When Viviane Gomes de Souza graduated from Robinson’s MBA program in 2011, she pivoted out of a human resources role to open a LaVida Massage franchise. Nearly eight years later, she returned to corporate after realizing how much the diversity space energized her. She currently serves as senior global equity, diversity, and inclusion (EDI) manager at Boeing.
De Souza’s proudest accomplishment at Boeing to date is leading the implementation of EDI performance targets. Outcomes were included in Boeing’s first-ever global EDI report, published in 2021.
“These efforts drive a much deeper sense of accountability,” de Souza said. “By encouraging everyone to focus on at least one action, we can change our systems and internal procedures, and ultimately move the equity needle forward for the company on a global scale.”
Two actions were both intertwined and key: diversifying the candidate pool for managerial and executive positions and increasing competitive job postings. For high-level roles, existing leaders often share opportunities with members of their network who tend to look and think like they do. Even if the bias is unconscious, representation among candidates then drops. Many companies face this issue.
“When we post competitive requisitions, we discover talent we might not have known about, instead of basing decisions on ‘who knows whom,’” de Souza said. “Also, when executive roles are available for application, our colleagues are empowered to own their careers. It’s a win-win for everyone.”
De Souza also heavily considers how job posting language can automatically exclude entire demographics. For example, requiring 20 years of aerospace industry experience would rule out most women, since the sector historically has been dominated by men.
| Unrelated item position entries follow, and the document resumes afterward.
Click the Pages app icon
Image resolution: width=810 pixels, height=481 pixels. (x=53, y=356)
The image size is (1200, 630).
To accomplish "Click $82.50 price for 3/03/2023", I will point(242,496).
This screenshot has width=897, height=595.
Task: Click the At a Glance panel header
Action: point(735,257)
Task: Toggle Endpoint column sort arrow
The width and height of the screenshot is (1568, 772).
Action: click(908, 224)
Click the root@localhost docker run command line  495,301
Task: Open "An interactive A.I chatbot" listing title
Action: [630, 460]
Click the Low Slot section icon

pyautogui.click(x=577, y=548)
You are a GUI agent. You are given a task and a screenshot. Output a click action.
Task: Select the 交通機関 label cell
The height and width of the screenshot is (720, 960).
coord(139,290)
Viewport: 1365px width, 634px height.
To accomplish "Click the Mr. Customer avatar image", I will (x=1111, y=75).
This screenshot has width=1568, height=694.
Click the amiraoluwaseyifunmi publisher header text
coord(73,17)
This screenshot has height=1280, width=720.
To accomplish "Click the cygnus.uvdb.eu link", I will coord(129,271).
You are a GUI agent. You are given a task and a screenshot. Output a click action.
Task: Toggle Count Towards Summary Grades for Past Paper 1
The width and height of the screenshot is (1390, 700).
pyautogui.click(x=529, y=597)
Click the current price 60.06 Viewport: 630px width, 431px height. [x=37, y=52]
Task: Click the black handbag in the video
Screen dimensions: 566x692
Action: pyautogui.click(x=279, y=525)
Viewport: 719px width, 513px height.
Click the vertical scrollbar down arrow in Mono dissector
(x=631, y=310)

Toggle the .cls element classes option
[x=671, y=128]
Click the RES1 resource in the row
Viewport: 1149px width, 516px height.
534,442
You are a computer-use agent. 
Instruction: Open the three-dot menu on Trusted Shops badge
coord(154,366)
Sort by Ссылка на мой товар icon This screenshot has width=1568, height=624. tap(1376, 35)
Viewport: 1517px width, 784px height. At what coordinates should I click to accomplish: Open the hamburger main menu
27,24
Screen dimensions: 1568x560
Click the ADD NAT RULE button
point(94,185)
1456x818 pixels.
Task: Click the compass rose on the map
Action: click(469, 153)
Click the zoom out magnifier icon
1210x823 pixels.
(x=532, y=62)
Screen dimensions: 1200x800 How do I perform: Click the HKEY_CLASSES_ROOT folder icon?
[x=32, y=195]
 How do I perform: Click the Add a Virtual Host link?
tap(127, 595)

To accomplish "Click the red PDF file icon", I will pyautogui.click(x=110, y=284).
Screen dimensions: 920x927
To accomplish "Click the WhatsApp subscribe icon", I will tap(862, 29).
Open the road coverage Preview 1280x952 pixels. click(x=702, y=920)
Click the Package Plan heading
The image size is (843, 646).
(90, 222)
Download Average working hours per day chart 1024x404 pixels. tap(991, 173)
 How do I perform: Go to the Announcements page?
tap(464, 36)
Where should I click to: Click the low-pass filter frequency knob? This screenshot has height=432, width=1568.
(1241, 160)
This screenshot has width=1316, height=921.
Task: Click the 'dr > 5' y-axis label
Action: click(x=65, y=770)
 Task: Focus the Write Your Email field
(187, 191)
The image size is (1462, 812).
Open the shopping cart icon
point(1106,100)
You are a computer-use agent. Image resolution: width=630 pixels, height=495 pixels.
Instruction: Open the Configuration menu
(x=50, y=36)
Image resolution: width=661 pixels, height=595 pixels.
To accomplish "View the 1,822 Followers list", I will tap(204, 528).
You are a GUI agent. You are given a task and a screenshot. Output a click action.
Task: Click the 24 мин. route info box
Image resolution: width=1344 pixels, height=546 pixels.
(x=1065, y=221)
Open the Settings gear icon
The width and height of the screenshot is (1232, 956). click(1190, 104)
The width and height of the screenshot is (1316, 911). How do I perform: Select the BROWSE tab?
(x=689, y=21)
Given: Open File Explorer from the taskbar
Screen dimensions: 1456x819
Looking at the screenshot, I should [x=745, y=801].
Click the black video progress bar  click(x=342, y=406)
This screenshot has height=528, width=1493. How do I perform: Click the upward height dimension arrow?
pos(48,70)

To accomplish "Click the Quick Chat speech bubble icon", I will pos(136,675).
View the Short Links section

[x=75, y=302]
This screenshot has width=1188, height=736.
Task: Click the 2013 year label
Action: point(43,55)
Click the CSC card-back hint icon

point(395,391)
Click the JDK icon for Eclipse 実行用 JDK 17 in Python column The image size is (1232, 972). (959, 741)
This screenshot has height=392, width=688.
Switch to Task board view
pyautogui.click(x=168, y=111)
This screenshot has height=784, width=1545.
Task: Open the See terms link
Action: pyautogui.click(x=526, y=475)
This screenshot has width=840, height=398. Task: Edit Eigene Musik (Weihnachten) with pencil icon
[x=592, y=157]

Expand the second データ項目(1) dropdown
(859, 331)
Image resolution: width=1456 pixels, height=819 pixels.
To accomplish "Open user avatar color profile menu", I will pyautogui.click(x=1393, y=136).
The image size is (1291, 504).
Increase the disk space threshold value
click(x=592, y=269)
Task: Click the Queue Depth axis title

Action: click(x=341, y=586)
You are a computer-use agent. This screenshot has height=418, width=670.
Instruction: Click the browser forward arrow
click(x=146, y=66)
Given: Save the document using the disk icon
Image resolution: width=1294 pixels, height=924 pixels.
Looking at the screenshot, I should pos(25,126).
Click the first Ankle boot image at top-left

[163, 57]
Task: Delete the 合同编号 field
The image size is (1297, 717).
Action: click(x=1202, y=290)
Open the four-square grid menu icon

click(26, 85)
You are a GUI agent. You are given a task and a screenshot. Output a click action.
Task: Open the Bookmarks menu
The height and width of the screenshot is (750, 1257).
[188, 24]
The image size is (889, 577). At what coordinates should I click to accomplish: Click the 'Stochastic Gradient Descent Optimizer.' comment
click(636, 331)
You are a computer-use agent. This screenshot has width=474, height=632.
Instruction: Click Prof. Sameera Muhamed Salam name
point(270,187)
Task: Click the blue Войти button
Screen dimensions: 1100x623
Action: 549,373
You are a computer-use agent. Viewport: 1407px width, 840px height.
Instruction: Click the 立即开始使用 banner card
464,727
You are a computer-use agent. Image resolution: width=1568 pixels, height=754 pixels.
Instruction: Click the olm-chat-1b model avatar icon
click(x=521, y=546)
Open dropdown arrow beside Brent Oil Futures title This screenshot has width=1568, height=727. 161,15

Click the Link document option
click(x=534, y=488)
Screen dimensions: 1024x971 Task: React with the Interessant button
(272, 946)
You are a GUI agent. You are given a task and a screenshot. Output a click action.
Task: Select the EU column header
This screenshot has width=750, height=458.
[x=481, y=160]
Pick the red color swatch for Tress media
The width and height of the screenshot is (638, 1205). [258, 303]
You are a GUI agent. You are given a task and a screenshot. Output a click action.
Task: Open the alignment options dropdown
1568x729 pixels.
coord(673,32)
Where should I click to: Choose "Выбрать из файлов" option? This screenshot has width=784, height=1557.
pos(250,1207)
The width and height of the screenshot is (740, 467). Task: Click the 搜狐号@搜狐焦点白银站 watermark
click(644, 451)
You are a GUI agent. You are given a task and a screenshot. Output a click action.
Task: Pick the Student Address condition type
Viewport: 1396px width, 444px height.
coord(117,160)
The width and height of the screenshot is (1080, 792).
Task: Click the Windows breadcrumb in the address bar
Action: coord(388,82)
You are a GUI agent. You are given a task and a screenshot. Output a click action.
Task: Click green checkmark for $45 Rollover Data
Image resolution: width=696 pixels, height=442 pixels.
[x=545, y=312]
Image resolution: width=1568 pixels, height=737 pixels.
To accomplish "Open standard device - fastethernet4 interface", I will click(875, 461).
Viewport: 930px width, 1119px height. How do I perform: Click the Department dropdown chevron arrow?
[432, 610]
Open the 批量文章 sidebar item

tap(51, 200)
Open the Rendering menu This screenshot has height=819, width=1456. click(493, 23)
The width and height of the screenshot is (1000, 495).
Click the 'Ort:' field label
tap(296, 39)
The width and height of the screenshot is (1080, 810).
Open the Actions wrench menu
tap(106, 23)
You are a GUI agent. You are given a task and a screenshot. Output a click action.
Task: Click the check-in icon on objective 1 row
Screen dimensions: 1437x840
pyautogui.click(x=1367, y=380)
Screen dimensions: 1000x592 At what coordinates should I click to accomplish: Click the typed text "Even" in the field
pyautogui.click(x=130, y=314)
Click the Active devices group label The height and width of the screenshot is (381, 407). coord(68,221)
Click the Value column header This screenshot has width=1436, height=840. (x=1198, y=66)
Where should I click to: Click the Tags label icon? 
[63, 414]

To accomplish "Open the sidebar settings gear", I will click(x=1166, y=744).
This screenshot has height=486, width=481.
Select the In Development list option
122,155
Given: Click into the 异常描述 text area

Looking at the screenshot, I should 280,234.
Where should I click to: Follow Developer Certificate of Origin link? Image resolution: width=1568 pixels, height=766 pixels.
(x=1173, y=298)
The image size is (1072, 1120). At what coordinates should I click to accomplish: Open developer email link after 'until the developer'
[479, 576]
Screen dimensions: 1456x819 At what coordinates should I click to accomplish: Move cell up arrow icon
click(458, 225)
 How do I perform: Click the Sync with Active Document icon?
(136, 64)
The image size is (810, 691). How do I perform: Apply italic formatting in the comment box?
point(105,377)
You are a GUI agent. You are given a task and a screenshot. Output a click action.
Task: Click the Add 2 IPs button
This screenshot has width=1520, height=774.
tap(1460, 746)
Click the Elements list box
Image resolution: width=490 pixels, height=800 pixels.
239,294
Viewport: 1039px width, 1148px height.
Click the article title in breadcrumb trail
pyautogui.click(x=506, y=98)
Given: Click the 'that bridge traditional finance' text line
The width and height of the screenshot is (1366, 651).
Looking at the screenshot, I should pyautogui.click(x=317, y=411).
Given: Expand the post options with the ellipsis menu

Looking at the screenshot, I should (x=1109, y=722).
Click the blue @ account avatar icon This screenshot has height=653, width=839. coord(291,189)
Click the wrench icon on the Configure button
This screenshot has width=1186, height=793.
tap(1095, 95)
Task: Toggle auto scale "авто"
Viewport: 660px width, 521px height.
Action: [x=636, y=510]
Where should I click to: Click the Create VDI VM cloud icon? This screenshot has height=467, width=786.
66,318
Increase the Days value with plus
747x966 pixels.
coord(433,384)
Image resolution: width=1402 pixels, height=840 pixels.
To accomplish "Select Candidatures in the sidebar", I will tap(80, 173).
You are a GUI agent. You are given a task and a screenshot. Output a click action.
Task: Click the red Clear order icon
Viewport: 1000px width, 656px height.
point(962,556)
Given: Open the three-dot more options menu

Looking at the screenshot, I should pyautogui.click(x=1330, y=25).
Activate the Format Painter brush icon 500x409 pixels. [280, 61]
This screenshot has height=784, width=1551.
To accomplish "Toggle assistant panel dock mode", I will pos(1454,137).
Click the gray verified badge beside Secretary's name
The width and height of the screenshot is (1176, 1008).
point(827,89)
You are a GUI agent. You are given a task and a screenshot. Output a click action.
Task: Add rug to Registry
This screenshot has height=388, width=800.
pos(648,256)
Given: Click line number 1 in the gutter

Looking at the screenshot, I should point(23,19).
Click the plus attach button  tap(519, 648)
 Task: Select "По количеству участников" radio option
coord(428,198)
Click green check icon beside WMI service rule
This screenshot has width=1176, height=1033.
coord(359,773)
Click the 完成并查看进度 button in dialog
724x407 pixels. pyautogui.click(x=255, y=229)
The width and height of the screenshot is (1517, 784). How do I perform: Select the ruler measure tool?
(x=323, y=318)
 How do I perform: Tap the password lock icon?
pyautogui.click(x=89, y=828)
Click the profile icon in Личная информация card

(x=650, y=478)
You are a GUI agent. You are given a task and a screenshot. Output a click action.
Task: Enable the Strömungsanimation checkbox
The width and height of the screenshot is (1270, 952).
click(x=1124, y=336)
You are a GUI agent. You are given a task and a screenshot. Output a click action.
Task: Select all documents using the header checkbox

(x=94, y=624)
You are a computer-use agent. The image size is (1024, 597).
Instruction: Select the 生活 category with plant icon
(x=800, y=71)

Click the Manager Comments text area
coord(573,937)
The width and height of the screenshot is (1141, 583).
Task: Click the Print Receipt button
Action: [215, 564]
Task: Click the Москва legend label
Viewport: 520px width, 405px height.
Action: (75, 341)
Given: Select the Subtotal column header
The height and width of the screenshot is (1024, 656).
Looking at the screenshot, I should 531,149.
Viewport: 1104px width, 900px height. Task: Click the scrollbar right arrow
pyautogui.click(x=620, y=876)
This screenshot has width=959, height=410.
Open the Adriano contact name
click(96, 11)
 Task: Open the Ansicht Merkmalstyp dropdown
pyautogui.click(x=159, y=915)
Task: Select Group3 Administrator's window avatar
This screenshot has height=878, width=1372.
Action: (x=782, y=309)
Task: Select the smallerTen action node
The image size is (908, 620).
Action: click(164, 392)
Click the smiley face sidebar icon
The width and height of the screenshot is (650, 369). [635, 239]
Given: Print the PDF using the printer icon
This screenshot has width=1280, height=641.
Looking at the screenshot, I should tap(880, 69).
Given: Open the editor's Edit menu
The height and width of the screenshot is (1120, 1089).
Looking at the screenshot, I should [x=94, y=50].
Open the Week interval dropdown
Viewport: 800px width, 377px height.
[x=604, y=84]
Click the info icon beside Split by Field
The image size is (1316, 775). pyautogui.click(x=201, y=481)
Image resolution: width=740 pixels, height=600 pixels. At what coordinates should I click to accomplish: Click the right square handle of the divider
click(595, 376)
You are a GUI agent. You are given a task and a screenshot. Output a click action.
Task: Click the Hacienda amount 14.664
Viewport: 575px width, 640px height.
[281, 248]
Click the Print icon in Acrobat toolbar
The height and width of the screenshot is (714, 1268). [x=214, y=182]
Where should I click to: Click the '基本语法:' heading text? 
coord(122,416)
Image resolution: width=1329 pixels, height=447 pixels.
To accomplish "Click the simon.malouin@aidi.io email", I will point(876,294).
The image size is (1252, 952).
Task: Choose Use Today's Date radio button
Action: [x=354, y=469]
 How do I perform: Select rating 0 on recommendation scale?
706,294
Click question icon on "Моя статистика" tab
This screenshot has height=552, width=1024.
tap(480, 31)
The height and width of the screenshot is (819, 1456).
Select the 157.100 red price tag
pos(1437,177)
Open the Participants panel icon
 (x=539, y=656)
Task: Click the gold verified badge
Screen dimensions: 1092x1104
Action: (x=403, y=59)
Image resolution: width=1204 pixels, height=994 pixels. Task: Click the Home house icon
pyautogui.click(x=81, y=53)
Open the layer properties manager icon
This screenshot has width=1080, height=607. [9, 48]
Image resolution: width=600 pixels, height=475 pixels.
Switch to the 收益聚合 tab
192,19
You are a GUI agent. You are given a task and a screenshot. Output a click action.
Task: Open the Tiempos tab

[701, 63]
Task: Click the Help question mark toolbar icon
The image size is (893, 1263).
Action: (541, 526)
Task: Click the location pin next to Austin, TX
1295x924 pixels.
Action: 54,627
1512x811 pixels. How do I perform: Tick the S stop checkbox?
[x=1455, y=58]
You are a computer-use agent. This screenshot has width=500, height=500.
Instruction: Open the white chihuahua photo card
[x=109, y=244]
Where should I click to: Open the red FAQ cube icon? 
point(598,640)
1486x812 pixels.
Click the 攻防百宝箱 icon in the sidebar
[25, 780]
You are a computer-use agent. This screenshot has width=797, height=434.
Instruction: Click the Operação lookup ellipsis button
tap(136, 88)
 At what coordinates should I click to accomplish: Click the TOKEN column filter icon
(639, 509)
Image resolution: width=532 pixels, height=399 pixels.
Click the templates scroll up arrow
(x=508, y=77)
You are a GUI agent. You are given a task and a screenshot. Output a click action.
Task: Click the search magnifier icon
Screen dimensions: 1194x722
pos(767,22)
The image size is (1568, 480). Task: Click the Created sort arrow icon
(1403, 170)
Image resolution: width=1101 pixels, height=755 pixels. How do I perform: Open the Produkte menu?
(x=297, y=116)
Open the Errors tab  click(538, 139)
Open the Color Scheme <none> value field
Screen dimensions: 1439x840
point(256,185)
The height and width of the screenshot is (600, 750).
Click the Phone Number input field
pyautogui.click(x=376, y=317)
An emphasis on benefits such as flexible schedules and remote options would appeal to qualified groups with different needs.
“Employers have begun to realize the workplace can’t be one-size-fits-all,” de Souza said. “They should seek diversity not for diversity’s sake, but because it’s a business case. Diverse teams perform better and achieve greater results.”
Boeing also took action when team members requested expanded voluntary self-identification for sexual orientation and gender. The company updated its benefits package to include domestic partnership support and gender affirming care. The latter is especially huge, as inclusive workplaces enable all staff to focus on job performance and ditch the mental toll of feigning heteronormativity.
De Souza believes that large, global companies like Boeing set the tone for not only businesses but also society at large. Because significant change can take decades or even centuries to crystallize, those working for progress must celebrate little wins along the way as opposed to the finish line.
“I’ll be long gone by the time we have a truly inclusive culture,” de Souza said. “To have the greatest legacy, I’m strategically slowing down so I can bring the most people with me. EDI isn’t a marathon. It’s an ultramarathon.”